Kushner wants to remove word "freedom" from GOP platform in effort to appeal to black voters: report

Kushner leads a campaign task force working to shorten a 58-page party platform to one that fits in your pocket

Published May 26, 2020 1:44PM (EDT)

Senior adviser Jared Kushner (Doug Mills/The New York Times-Pool/Getty Images)
Senior adviser Jared Kushner (Doug Mills/The New York Times-Pool/Getty Images)

Jared Kushner, the son-in-law of President Donald Trump whose volunteer coronavirus task force was compared to a "frat party," told associates he wants to cut down the Republican Party's entire 2020 platform to fit on one pocket-sized card.

Axios reports that Kushner wants to reduce the GOP's entire 2020 platform — which will cover domestic, economic, foreign and policy; ideology; and the national response to the coronavirus pandemic, among other topics — into 10 bullet points. For comparison, the 2016 platform was 58 pages long.
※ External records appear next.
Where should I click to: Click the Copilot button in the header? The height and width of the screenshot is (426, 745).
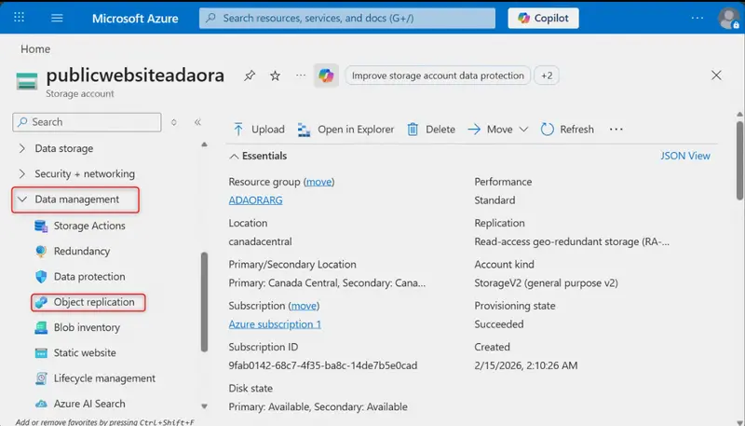pos(543,18)
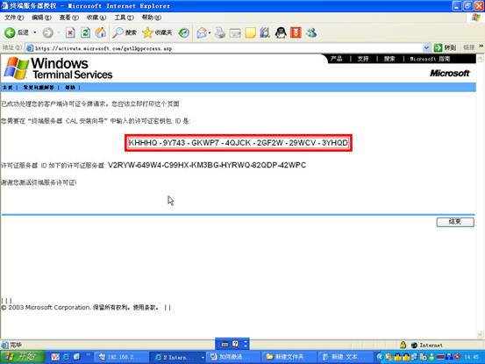The width and height of the screenshot is (485, 364).
Task: Click the Print printer icon
Action: [220, 32]
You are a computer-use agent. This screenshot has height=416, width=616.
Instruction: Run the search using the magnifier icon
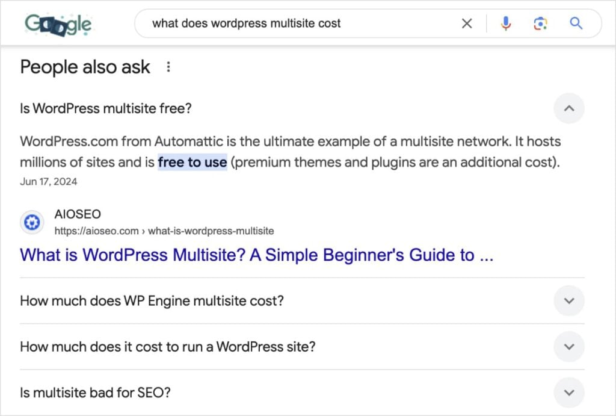[x=576, y=23]
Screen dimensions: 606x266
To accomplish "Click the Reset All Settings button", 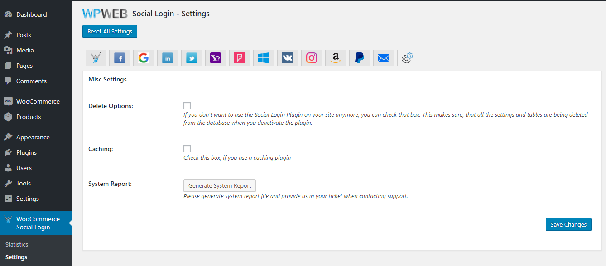I will [110, 32].
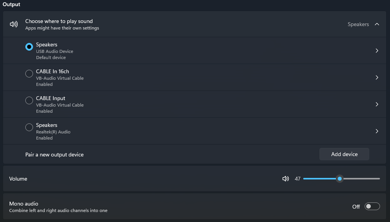Open USB Audio Device Speakers properties chevron

point(377,51)
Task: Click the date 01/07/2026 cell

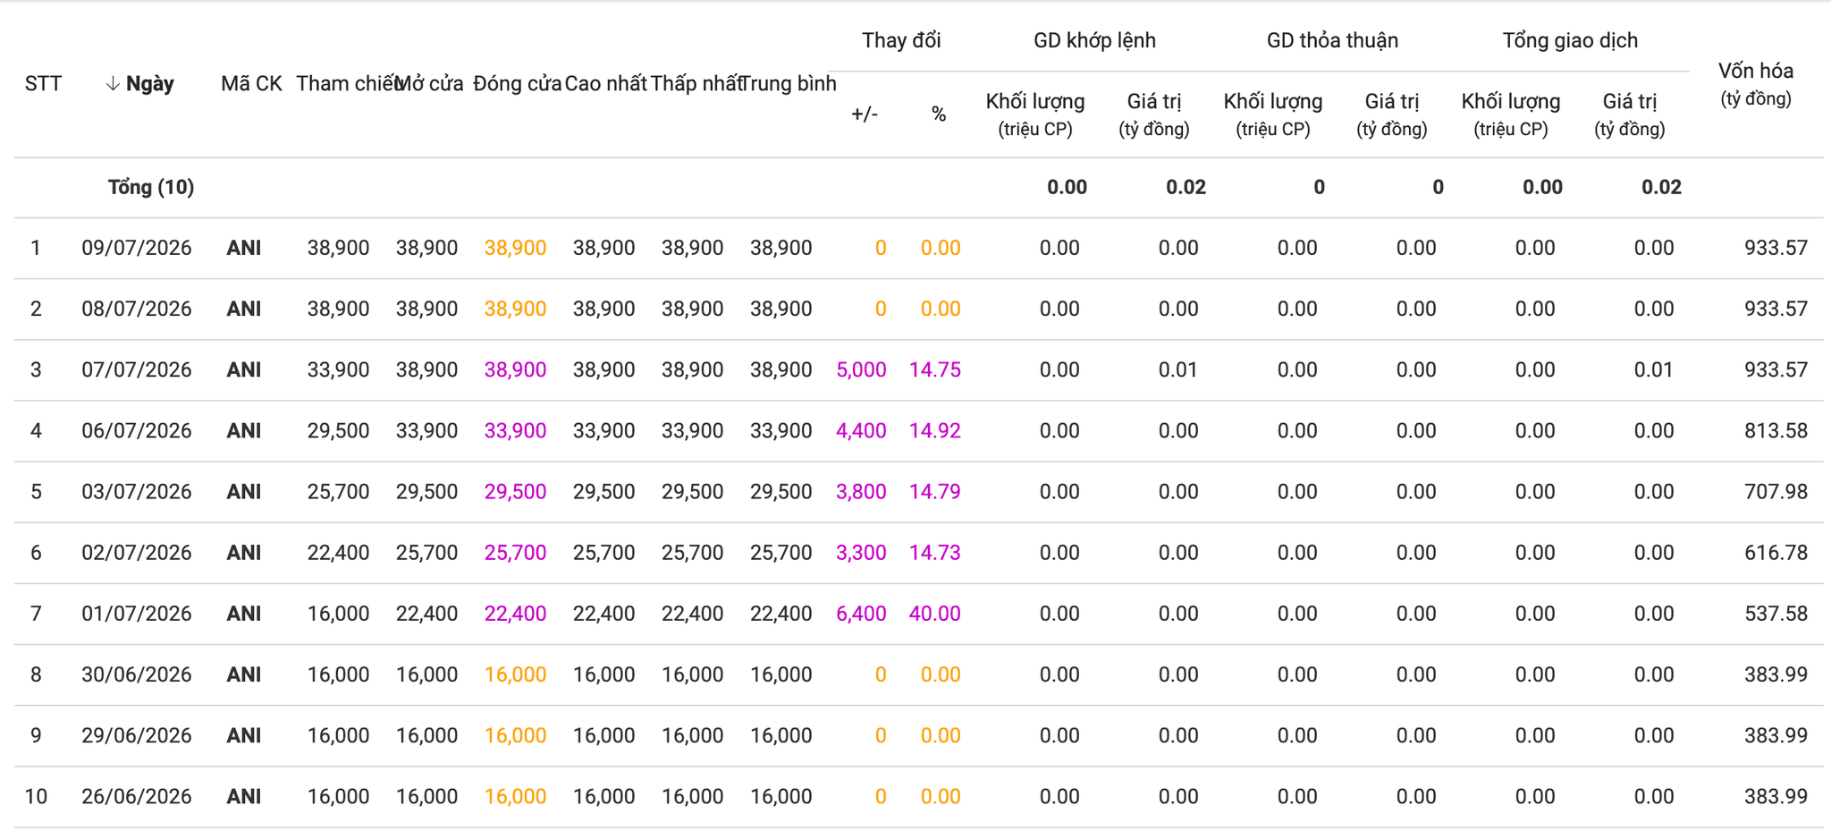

Kushner seeks "something like the 10 principles we believe in," according to Axios. He has tasked aides with digging up old Republican election platforms that look less like a policy map and more like a "mission statement."

As evidence this isn't a unique or strange idea, a campaign source pointed Axios to the Republican Party's single-page platform from 1856, an election which the GOP lost to Democrat James Buchanan, who is widely considered one of the worst presidents in history after his failed leadership led directly to the outbreak of the Civil War.

Following six months of work, Kushner's team claims to have successfully drafted a single-page platform, though it has not been circulated, according to Axios. Kushner appears to be focused on reforming the party's tone, which he finds too alienating. For instance, he has allegedly said he does not want the platform to mention "gay conversion therapy."

The 2016 platform included an allusion to the process, which in addition to being discredited as junk science is widely regarded as cruel and has been banned in other countries, as well as a number U.S. states. "We support the right of parents to determine the proper medical treatment and therapy for their minor children," the 2016 platform said.

At least two current members of Trump's Cabinet — Vice President Mike Pence and Energy Secretary Rick Perry — have been favorable to conversion therapy.

Kushner has also reportedly resisted party efforts to change the phrase "school choice" to "education freedom scholarships," arguing that the new language will not appeal to black voters. Secretary of Education Betsy DeVos has been using the phrase for at least a year.

Kushner wants to scrap the word "freedom" altogether after polling "showed it doesn't appeal" to the back community, according to Axios. Such a move has, perhaps unsurprisingly, been meet with resistance from party brass who have brandished the word for decades.

The platform adds another major responsibility to Kushner's almost incomprehensibly diverse portfolio, slotted among peace in the Middle East, the opioid epidemic, criminal justice reform, revamping the North American Free Trade Agreement, building the border wall and helming the Office of American Innovation, an outfit dedicated to overhauling the structure and function of the government.

Kushner is also in charge of running President Donald Trump's re-election campaign. Though he has delegated the project to Trump's White House campaign adviser Bill Stepien, who has teamed up with the Republican National Committee, everyone on the squad answers to Kushner.

Such a sweeping overhaul is far from simple, and though Trump has more leverage as incumbent than he did as a candidate, Kushner will have to wrangle the 112 delegates on the platform committee, many of whom are staunch conservatives and will likely object to many of the revisions in principle. Most White House officials do not even know about the project, according to Axios.

Additionally, special interest groups pour millions of dollars into lobbying for platform positions, which will ultimately pass or fail at the Republican National Convention this August when the delegates cast their votes.

Further, Kushner, who like his wife Ivanka Trump is formerly a registered Democrat, has not received a warm welcome in conservative GOP circles, where some see him as being too liberal for the party. It seems likely he will have a tough time slipping his platform past the same people who in 2016 made sure to declare marriage as between one man and one woman.

Though Trump himself did not have much muscle in 2016, his then-campaign manager, seasoned political operative and GOP insider Paul Manafort, had enough clout in the party to shape sections of the platform, most famously pulling a last-minute 180 on Russian aggression towards Ukraine.

The Trump campaign, however, has pressured state party leaders to nominate Trump loyalists as delegates, and given how obsequious classic veteran conservatives have been to the president, it is reasonable to expect Kushner's general ambition to significantly streamline the platform will meet with a large measure of success — which, in staking out such an extreme initial position, could be his goal in the end.